PROBLEM:
Would you reproduce the listing exactly, leaving nothing out?

PROVIDED RECORDS:
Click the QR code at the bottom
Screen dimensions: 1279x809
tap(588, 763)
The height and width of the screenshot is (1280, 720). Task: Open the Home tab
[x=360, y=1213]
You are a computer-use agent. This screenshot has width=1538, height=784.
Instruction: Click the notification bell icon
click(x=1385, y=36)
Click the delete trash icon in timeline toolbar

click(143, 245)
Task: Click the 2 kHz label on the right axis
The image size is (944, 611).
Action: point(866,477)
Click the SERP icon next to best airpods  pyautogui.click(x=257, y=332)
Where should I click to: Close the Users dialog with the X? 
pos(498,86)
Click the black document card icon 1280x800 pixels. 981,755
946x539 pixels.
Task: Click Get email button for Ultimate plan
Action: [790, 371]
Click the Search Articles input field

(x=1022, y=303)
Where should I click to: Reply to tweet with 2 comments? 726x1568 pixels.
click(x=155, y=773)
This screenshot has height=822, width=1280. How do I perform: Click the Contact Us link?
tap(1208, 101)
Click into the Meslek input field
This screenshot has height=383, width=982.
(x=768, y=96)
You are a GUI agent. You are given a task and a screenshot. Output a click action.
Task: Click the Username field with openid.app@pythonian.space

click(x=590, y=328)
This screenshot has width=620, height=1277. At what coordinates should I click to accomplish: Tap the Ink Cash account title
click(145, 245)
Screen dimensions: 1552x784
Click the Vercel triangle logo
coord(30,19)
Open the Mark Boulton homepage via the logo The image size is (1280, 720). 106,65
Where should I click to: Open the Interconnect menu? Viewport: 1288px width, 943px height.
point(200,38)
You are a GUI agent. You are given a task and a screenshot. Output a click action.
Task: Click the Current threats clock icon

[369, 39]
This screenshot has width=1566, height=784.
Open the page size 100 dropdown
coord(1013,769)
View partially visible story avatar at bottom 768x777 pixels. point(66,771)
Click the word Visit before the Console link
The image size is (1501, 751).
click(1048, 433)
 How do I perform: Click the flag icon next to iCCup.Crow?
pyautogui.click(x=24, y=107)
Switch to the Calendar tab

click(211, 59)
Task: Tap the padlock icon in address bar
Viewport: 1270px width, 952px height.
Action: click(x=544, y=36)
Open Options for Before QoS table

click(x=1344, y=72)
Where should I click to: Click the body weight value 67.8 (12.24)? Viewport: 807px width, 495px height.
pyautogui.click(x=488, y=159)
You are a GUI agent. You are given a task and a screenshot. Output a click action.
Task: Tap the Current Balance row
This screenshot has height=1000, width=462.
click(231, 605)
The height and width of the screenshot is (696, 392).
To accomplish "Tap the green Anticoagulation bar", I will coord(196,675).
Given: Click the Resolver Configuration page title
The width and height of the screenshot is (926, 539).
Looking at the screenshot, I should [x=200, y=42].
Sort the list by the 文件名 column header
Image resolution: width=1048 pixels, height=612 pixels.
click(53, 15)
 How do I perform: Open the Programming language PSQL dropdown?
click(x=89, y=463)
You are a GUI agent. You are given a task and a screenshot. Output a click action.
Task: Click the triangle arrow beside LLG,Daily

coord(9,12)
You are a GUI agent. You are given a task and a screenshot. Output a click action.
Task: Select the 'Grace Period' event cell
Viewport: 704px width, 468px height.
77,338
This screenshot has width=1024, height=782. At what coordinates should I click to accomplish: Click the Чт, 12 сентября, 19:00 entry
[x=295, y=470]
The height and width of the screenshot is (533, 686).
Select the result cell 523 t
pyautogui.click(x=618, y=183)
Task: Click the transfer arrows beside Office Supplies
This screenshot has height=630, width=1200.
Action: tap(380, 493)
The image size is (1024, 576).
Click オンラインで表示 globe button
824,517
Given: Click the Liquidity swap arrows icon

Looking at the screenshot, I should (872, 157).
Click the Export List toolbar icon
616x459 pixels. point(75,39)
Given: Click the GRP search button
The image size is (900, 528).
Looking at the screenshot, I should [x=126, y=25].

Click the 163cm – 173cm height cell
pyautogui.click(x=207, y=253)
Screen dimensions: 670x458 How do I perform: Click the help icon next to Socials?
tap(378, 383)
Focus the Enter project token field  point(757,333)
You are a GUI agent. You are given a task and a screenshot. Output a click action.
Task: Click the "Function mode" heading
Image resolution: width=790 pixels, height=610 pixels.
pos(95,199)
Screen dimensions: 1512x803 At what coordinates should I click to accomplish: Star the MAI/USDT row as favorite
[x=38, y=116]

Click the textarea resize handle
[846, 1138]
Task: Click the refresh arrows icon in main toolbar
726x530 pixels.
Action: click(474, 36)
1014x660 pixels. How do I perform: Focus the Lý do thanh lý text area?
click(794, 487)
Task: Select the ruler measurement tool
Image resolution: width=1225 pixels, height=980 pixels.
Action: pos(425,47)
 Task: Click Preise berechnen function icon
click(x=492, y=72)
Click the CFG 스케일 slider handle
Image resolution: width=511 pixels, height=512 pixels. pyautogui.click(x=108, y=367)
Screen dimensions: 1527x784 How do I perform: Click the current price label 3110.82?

EXERCISE SOLUTION:
Click the QR code at the bottom
Screen dimensions: 1279x809
tap(588, 763)
The height and width of the screenshot is (1280, 720). Task: Open the Home tab
[x=360, y=1213]
You are a computer-use agent. This screenshot has width=1538, height=784.
Instruction: Click the notification bell icon
click(x=1385, y=36)
Click the delete trash icon in timeline toolbar

click(143, 245)
Task: Click the 2 kHz label on the right axis
The image size is (944, 611).
Action: point(866,477)
Click the SERP icon next to best airpods  pyautogui.click(x=257, y=332)
Where should I click to: Close the Users dialog with the X? 
pos(498,86)
Click the black document card icon 1280x800 pixels. 981,755
946x539 pixels.
Task: Click Get email button for Ultimate plan
Action: [790, 371]
Click the Search Articles input field

(x=1022, y=303)
Where should I click to: Reply to tweet with 2 comments? 726x1568 pixels.
click(x=155, y=773)
This screenshot has height=822, width=1280. How do I perform: Click the Contact Us link?
tap(1208, 101)
Click into the Meslek input field
This screenshot has height=383, width=982.
(x=768, y=96)
You are a GUI agent. You are given a task and a screenshot. Output a click action.
Task: Click the Username field with openid.app@pythonian.space

click(x=590, y=328)
This screenshot has width=620, height=1277. At what coordinates should I click to accomplish: Tap the Ink Cash account title
click(145, 245)
Screen dimensions: 1552x784
Click the Vercel triangle logo
coord(30,19)
Open the Mark Boulton homepage via the logo The image size is (1280, 720). 106,65
Where should I click to: Open the Interconnect menu? Viewport: 1288px width, 943px height.
point(200,38)
You are a GUI agent. You are given a task and a screenshot. Output a click action.
Task: Click the Current threats clock icon

[369, 39]
This screenshot has width=1566, height=784.
Open the page size 100 dropdown
coord(1013,769)
View partially visible story avatar at bottom 768x777 pixels. point(66,771)
Click the word Visit before the Console link
The image size is (1501, 751).
click(1048, 433)
 How do I perform: Click the flag icon next to iCCup.Crow?
pyautogui.click(x=24, y=107)
Switch to the Calendar tab

click(211, 59)
Task: Tap the padlock icon in address bar
Viewport: 1270px width, 952px height.
Action: click(x=544, y=36)
Open Options for Before QoS table

click(x=1344, y=72)
Where should I click to: Click the body weight value 67.8 (12.24)? Viewport: 807px width, 495px height.
pyautogui.click(x=488, y=159)
You are a GUI agent. You are given a task and a screenshot. Output a click action.
Task: Tap the Current Balance row
This screenshot has height=1000, width=462.
click(231, 605)
The height and width of the screenshot is (696, 392).
To accomplish "Tap the green Anticoagulation bar", I will coord(196,675).
Given: Click the Resolver Configuration page title
The width and height of the screenshot is (926, 539).
Looking at the screenshot, I should [x=200, y=42].
Sort the list by the 文件名 column header
Image resolution: width=1048 pixels, height=612 pixels.
click(53, 15)
 How do I perform: Open the Programming language PSQL dropdown?
click(x=89, y=463)
You are a GUI agent. You are given a task and a screenshot. Output a click action.
Task: Click the triangle arrow beside LLG,Daily

coord(9,12)
You are a GUI agent. You are given a task and a screenshot. Output a click action.
Task: Select the 'Grace Period' event cell
Viewport: 704px width, 468px height.
77,338
This screenshot has width=1024, height=782. At what coordinates should I click to accomplish: Click the Чт, 12 сентября, 19:00 entry
[x=295, y=470]
The height and width of the screenshot is (533, 686).
Select the result cell 523 t
pyautogui.click(x=618, y=183)
Task: Click the transfer arrows beside Office Supplies
This screenshot has height=630, width=1200.
Action: tap(380, 493)
The image size is (1024, 576).
Click オンラインで表示 globe button
824,517
Given: Click the Liquidity swap arrows icon

Looking at the screenshot, I should (872, 157).
Click the Export List toolbar icon
616x459 pixels. point(75,39)
Given: Click the GRP search button
The image size is (900, 528).
Looking at the screenshot, I should [x=126, y=25].

Click the 163cm – 173cm height cell
pyautogui.click(x=207, y=253)
Screen dimensions: 670x458 How do I perform: Click the help icon next to Socials?
tap(378, 383)
Focus the Enter project token field  point(757,333)
You are a GUI agent. You are given a task and a screenshot. Output a click action.
Task: Click the "Function mode" heading
Image resolution: width=790 pixels, height=610 pixels.
pos(95,199)
Screen dimensions: 1512x803 At what coordinates should I click to accomplish: Star the MAI/USDT row as favorite
[x=38, y=116]

Click the textarea resize handle
[846, 1138]
Task: Click the refresh arrows icon in main toolbar
726x530 pixels.
Action: click(474, 36)
1014x660 pixels. How do I perform: Focus the Lý do thanh lý text area?
click(794, 487)
Task: Select the ruler measurement tool
Image resolution: width=1225 pixels, height=980 pixels.
Action: pos(425,47)
 Task: Click Preise berechnen function icon
click(x=492, y=72)
Click the CFG 스케일 slider handle
Image resolution: width=511 pixels, height=512 pixels. pyautogui.click(x=108, y=367)
Screen dimensions: 1527x784 How do I perform: Click the current price label 3110.82?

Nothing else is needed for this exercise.